Under regulations issued under the Fair Labor Standards Act, employers must pay a non-exempt employee for on-call time if he or she “is required to remain on call on the employer's premises or so close thereto that he cannot use the time effectively for his own purposes. An employee who is not required to remain on the employer's premises but is merely required to leave word at his home or with company officials where he may be reached is not working while on call.”
The U.S. Department of Labor has interpreted this rule to mean if employees are permitted to go about their daily activities, the fact that they are on call does not mean such status is compensable working time. Employees who can be reached through a cellphone are not restricted in terms of their employer’s ability to contact them. If the employer provides 30 minutes or more for the contacted employee to report to work, DOL considers this a reasonable restriction on the employee’s activities.

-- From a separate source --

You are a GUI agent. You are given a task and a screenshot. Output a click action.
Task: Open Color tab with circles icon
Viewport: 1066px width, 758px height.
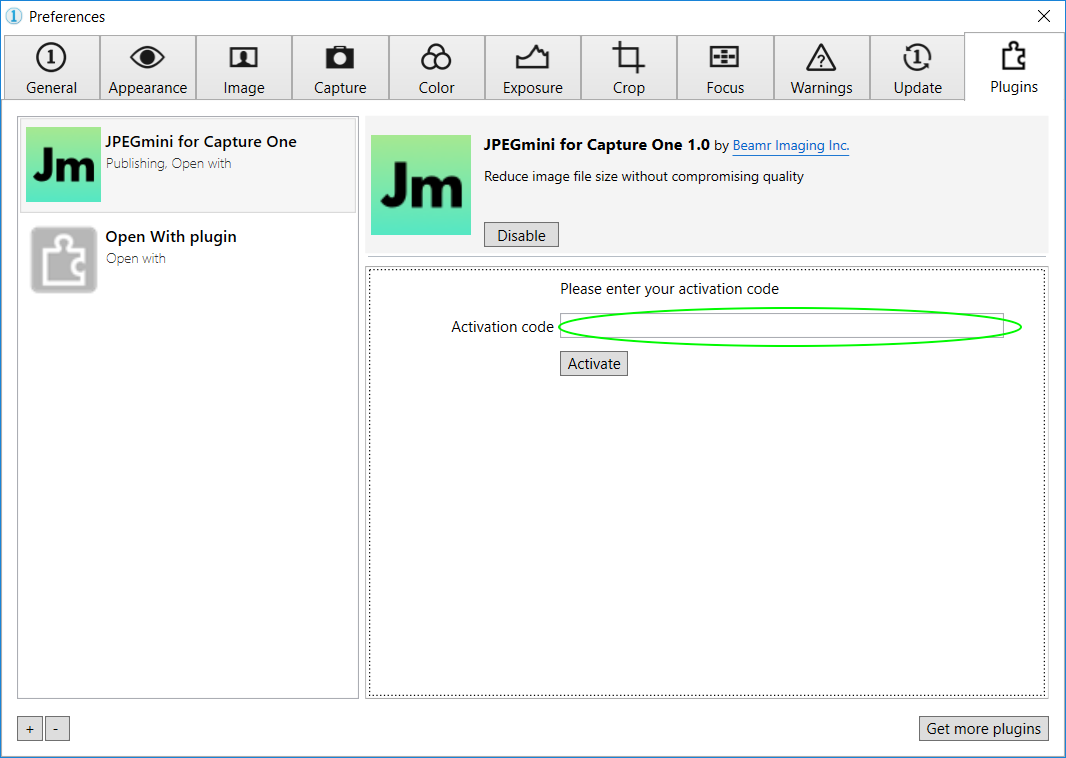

Of course, on-call duty can be unpopular in that it restricts employees from long-distance travel and requires them to remain in a condition suitable for working. As a result, many employers provide voluntary incentives, such as extra pay for on-call time or, if they are actually called into work, a shift premium or a minimum hours of payment. Employers should also note that some states have laws that require certain payments in the event of on-call duty that differ from the federal FLSA.